生でもおいしい、新たまねぎ。これによく似た甘みの強いたまねぎが、マウイ島の高原地帯では通年収穫されています。ハンバーガー、サラダなどで大活躍するこの「マウイオニオン」は、現地で大人気のロコの味です。
シェフの手にかかれば
「酸味が少なくてマイルドな味わいが魅力だよね」
島の食材を中心に使い、ジャムやソースなどの農産加工品を手掛けるブランド「マウイプリザーブド」のシェフ・アンソニーはそう話します。野菜の旨みのぎゅっと詰まった彼の「ホットホットソース」にもマウイオニオンが使われていますが、今日はこのたまねぎを主役にした「マウイオニオンピクルス」をつくってもらいました。
乾かして、むきやすく
「瓶に入れやすいゴルフボールサイズのマウイオニオンを、まず半分にカットするよ。そこから数日寝かせる。こうすることで外側の茶色い皮の部分だけうまくむけるんだ」
マウイオニオンは現地でもかなりの高値。収穫状況にもよりますが、写真のサイズでも通常のたまねぎの倍ほどの価格をつけるといいます。べろん、と食べられる部分までむけてしまった、ということがないように、丁寧に作業を進めます。
自家製チリペッパー
材料は、マウイオニオン以外に、ハワイアンチリペッパー、ローレル、ブラックペッパー、そしてアンソニー特製のピクルス液。アップルサイダービネガーがベースになっており、砂糖は使わないシャープな味わいが特徴です。ハワイアンチリペッパーは、ハワイでとれる小粒の唐辛子。小さな体ながらも、後からくるピリリとした辛みが癖になります。
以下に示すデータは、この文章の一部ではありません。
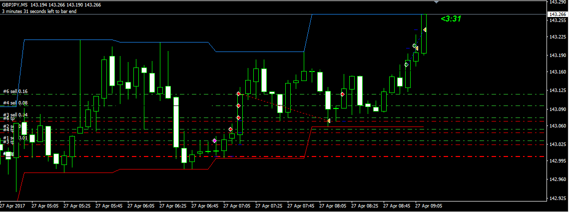569x212 pixels.
Task: Select the orange arrow on the latest candle
Action: (x=424, y=30)
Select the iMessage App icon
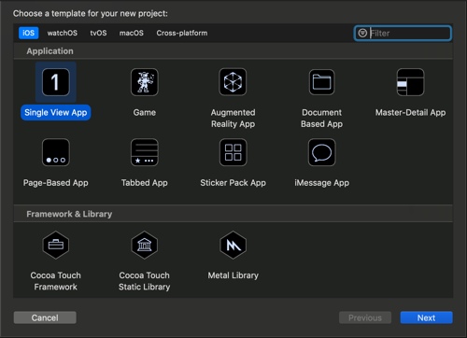This screenshot has height=338, width=467. (321, 152)
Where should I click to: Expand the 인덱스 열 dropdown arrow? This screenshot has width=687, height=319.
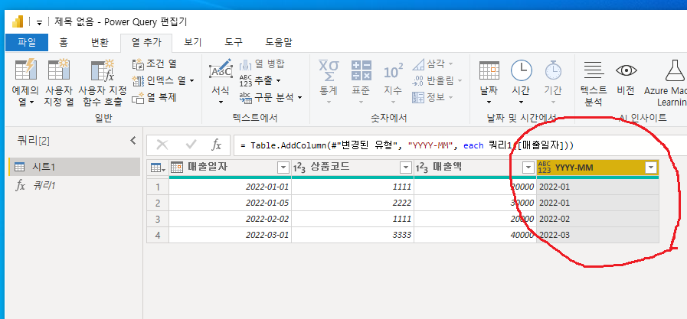click(x=192, y=80)
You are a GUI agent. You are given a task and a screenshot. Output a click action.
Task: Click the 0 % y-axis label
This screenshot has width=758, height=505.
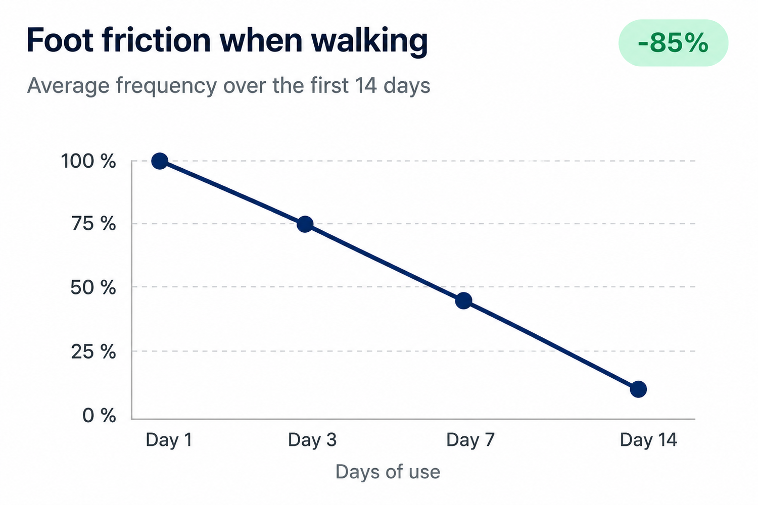click(x=99, y=416)
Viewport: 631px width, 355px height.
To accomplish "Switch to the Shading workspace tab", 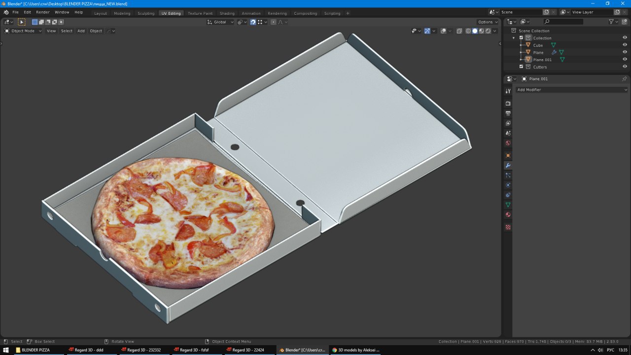I will pyautogui.click(x=227, y=13).
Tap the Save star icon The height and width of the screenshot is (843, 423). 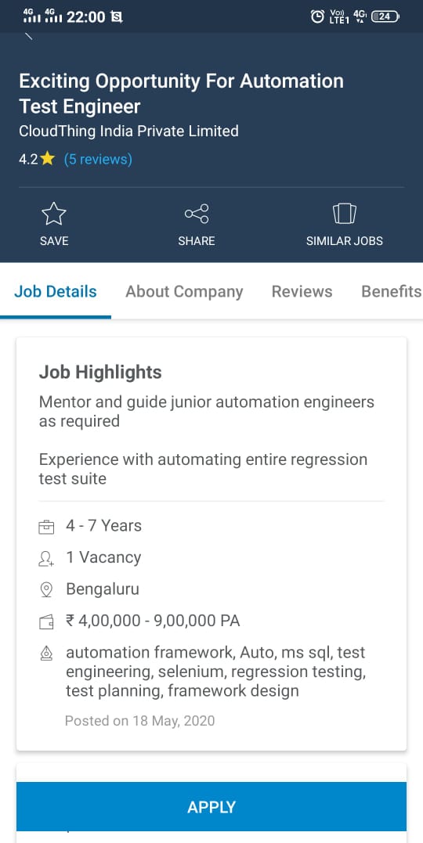(x=54, y=214)
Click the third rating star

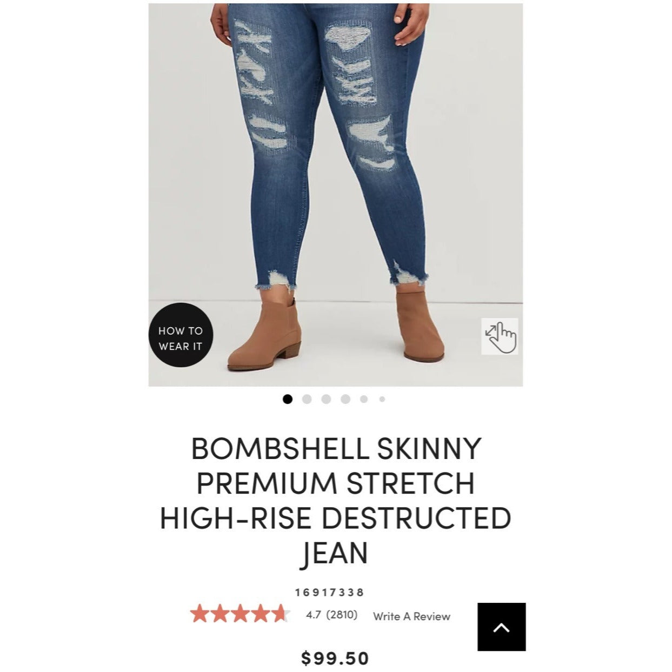tap(240, 614)
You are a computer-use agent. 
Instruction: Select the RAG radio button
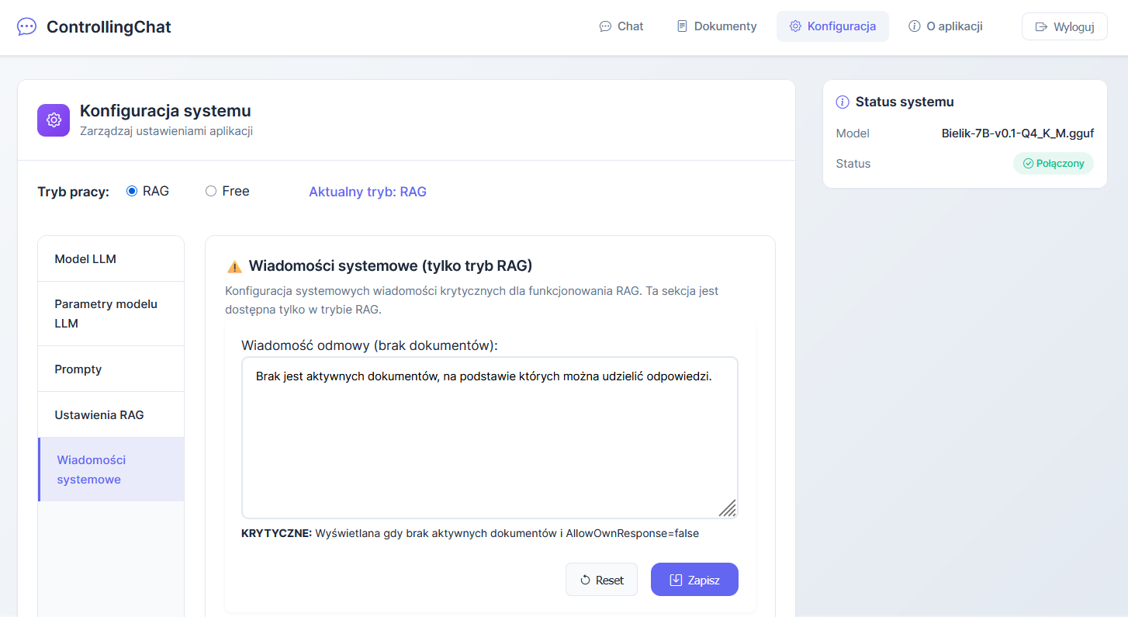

「最近は、家の庭でもハワイアンチリを育て始めたんだ。品質もコントロールできるし、オーガニックで育てられる」
ローレルも、マウイの畑でとれたものを使っているといいます。
一層おいしく、農家を元気に
材料をすべて瓶に詰めたら、お湯を沸騰させた大きな鍋の中へ。
「中心まできちんと熱を通すけど、調理しすぎは禁物。やわらかくなりすぎてもおいしくないからね。適度な食感を残すのが大事なんだ」
シェフの微妙な火加減が味の決め手です。
最近は土地や肥料代、賃料上昇の影響で、マウイオニオン農家は減少傾向にあるといいます。しかし、当然ですが需要が増えれば供給しようという人も増える。アンソニーは、農産物を一層おいしく加工して、ハワイの農業を元気にしたい――。そう考えているのです。